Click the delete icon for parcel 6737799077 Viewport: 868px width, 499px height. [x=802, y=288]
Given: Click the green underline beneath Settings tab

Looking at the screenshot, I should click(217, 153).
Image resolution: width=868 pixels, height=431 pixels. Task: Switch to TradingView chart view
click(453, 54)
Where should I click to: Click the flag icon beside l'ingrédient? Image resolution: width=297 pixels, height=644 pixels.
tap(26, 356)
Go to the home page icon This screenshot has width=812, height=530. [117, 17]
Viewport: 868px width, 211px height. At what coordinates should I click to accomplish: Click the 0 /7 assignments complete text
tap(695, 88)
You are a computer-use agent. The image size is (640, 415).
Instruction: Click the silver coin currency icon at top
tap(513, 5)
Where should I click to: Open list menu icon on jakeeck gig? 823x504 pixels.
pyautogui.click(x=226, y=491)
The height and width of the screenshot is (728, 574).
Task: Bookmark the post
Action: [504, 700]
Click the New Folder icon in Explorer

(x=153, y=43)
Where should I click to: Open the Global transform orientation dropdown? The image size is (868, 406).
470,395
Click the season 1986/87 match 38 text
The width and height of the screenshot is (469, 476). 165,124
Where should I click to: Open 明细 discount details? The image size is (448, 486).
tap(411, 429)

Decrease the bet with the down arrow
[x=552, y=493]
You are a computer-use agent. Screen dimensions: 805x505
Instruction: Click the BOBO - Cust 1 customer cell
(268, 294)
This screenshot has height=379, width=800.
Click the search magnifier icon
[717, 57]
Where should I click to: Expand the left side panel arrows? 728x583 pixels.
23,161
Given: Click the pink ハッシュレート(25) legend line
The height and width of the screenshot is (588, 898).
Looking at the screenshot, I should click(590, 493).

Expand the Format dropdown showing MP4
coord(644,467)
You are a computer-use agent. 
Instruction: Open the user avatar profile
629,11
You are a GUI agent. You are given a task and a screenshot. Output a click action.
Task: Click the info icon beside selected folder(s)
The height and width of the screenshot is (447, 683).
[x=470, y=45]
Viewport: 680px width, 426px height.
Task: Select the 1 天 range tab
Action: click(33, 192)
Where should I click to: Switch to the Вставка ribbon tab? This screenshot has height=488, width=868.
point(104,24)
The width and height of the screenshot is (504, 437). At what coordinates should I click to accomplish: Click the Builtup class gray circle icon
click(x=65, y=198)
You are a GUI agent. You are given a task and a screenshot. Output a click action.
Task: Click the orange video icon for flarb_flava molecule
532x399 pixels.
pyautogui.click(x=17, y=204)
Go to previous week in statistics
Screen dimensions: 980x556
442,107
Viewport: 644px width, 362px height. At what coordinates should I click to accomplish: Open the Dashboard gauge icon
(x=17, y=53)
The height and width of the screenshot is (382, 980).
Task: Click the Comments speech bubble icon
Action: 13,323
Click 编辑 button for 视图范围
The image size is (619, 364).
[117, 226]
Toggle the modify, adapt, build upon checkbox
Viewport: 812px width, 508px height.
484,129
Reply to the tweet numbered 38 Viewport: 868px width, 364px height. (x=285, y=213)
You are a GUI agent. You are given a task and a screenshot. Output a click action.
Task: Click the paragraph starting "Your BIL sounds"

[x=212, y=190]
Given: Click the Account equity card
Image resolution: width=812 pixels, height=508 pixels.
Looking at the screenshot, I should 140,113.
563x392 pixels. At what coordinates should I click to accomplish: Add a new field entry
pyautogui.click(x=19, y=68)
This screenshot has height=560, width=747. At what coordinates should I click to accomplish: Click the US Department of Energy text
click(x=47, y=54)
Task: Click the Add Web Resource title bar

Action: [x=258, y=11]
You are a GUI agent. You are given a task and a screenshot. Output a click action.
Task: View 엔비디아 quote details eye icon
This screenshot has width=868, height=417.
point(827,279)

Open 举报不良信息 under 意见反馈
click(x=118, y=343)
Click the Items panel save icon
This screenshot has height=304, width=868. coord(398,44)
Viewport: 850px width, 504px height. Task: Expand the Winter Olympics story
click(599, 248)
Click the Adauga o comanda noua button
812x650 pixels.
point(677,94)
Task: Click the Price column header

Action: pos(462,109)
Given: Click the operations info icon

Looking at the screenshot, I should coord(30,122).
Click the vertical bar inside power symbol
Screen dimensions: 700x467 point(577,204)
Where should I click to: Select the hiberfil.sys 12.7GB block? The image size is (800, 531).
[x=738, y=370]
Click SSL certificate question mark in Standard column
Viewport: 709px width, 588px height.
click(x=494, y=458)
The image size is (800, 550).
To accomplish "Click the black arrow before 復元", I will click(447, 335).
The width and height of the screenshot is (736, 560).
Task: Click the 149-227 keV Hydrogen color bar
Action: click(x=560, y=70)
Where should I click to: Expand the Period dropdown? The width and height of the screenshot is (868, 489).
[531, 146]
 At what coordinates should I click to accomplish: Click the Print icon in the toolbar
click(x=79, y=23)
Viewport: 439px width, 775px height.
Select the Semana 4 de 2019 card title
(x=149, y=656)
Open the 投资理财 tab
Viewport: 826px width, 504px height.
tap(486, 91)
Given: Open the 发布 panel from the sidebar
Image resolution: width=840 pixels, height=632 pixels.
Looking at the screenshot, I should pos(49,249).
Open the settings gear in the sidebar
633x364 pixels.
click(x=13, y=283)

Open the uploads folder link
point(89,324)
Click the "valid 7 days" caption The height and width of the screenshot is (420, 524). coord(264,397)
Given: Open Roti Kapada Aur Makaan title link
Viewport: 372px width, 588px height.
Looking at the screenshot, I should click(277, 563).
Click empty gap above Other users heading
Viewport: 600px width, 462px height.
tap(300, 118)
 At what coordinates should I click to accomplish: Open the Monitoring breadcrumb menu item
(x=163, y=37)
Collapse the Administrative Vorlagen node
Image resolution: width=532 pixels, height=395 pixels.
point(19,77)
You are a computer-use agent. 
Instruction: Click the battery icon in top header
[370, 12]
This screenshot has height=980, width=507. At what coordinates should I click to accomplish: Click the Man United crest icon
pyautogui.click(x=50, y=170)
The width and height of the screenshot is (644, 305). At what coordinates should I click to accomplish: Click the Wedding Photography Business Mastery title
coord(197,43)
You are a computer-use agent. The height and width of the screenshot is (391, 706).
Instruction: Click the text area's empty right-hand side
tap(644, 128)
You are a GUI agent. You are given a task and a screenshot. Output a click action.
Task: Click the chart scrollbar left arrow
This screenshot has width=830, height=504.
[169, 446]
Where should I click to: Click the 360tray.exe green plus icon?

Instructions for the task
Throughout the material above, find every line holding "computer" and copy it.

Solution for this exercise
You are a computer-use agent. The image size is (640, 415).
You are a computer-use agent. Screen dimensions: 805x505
You are a computer-use agent. 
You are a computer-use agent. 
You are a computer-use agent. The height and width of the screenshot is (391, 706).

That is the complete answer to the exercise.